As a scientist, I think all experience should stem from solid foundation. If the basis is not correct, we have nothing to fall upon and we are just chasing after wind. So, if you were to design a dream speaker, what quality would you like to achieve so that it stands a better chance to sound “real”? Well, I think I need to get it time and phase coherent, with a flat frequency response. So, I have to eliminate group delay.

If you follow my writings on Acourate software, you would understand that this program is set out to give you a coherent and time aligned speakers. By using FIR filters, it can eliminate the problem of group delay as well. This is also the fundamental difference why I choose active instead of passive crossover system. Passive crossover is always minimal phase and create group delay. It is true that we can compensate the time delay to a certain extent by placing the tweeter and woofers in a different plane. But if you look at the time delay that is required, you know that the so called time coherent speakers with a slanting face plate can never compensate for these time differences! But Acourate can, the linear phase crossover generated by Acourate also corrects phase distortion intrinsically inherent in the crossover design as well. This is the basis of my Acourate system, and what I have achieved in the past 10 years.

The same problem goes with speaker cabinet design. With a ported design, the port resonance contributes to the bass which is always delayed. For the same token, transmission line design produces even stronger base but at the cost of much much delayed. I preferred sealed box design. While many will criticize that they sound very dry, but then again, this is more accurate. I do not like slow bass.

What do I get using this kind of system? Excellent transient response and very large sound stage with pin point imaging. I can point to each instrument playing in an orchestra clearly. Interaural phase and transient time of arrival cues are a huge part of direction sensing and make an enormous difference to the perception of space. Having a time and phase coherent set up can give you pinpoint localization. But then, the sound stage is still limited to the position of the speakers. What I also find lacking is the image depth and image height. Don’t get me wrong, I do get image depth and height, but pretty much like looking at a 3D drawing on a piece of paper. Not that kind of 3D, 3D if you know what I mean! I was quite happy, but compared to the real thing I heard in concert hall, there is still a big difference!

There are already many articles on the internet about speaker placement. There are also many articles about room acoustics and the use of various amount of diffusers and absorbers to get the best room reverb and R60 curve. So why bother writing more about these?

The reason is that all these articles do not make sense to me. In fact, it is the underlying principle of speaker placement that confuses me. I am a scientific person and everything has to make sense for me to buy into it. As an audiophile, I assume everyone is looking for the true reproduction of what was recorded in your listening room. This is the meaning of high Fidelity or HiFi, right? So, logic tells me that if what is in the source (be it CD/LP/SACD…..) can be heard directly without interference from the room boundary, it will stand the best chance to reveal what is recorded, pure, with high fidelity.

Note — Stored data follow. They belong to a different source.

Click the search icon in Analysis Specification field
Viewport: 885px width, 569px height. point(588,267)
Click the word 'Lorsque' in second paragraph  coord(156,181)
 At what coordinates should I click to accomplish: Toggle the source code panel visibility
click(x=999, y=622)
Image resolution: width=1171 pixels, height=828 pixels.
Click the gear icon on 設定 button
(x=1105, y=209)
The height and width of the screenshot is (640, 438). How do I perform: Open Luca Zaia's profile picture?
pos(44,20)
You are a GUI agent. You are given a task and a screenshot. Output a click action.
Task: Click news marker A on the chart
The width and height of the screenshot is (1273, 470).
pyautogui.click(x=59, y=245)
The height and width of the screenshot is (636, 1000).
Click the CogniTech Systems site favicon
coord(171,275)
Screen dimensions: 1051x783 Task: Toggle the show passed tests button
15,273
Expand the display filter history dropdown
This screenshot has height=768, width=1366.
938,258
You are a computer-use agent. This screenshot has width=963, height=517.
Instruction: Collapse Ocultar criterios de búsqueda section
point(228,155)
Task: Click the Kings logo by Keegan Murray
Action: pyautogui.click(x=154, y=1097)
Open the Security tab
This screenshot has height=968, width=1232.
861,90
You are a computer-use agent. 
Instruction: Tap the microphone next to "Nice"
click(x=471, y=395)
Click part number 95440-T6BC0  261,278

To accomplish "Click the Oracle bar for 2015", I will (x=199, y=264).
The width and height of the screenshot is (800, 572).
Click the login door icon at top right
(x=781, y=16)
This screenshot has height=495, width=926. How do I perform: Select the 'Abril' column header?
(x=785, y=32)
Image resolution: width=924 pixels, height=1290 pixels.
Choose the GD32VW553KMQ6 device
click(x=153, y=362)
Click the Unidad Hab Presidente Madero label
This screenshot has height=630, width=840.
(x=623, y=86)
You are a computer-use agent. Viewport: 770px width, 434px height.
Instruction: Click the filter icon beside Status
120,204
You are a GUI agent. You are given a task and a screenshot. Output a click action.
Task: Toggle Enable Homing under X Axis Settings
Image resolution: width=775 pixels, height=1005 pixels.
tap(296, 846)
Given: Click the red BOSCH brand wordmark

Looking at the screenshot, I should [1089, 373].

This follows that the best place to listen to music is an open field (best without the floor) or in an anechoic chamber.

Everything is very logical so far, but I am sure 100% of the audiophiles will argue with me, telling me off that a speaker placing in an anechoic chamber sounds awful!!! Yes, indeed, sound awful, very dry, loss of dynamics, tonic balance becomes very strange too.

So now, the logic and the real life experience does not match. What should I do? 99.999% of audiophile will start moving their speakers and adding diffuser and absorber so that the reflections from the room can create what seems to be the real life reproduction of music. They are manipulating the listening room and the interaction of the room and speakers to recreate the soundstage, the ambience, the tonal balance of what is recorded in the CD.

This is the reason why you need to move your speakers to create a more life sound. By moving closer to the wall, closer together, toeing in/out, all affect the reflection and room interaction and therefore affect the ambience, the presentation and soundstage. Yes, this sounds better than the anechoic chamber but to me, this is artificial recreation of sound based on room reflections. Since different music are recorded in different location with different reverbs and room size. You need to move your speakers for every single CD to make it sound more like the original location or you can only get an average outcomes.

Unfortunately, I belong to the other 0.001% of the audiophile who do not believe in moving speaker as the ultimate solution in real life experience of music reproduction. but want makes speakers placing in anechoic chamber sound awful? I am lucky I am living in this day and age, and internet certainly provides plenty of information. Do you know that the current stereo reproduction of music is FLAWED????

So what is the missing link, what can I do to make it real? To understand more, I tried to understand more about how speakers give us a illusion of image in space. Now, if you read my web page, you wound notice that the ITD and ILD are important elements in sound localization. The problem with current stereo play back is that some of the sound that is supposed to reach your right ear only, now reaches your left ear at almost the same time. So, the cues that is meant for your right ear, gets heard with your left ear as well! This corruption of stereo information is called crosstalk.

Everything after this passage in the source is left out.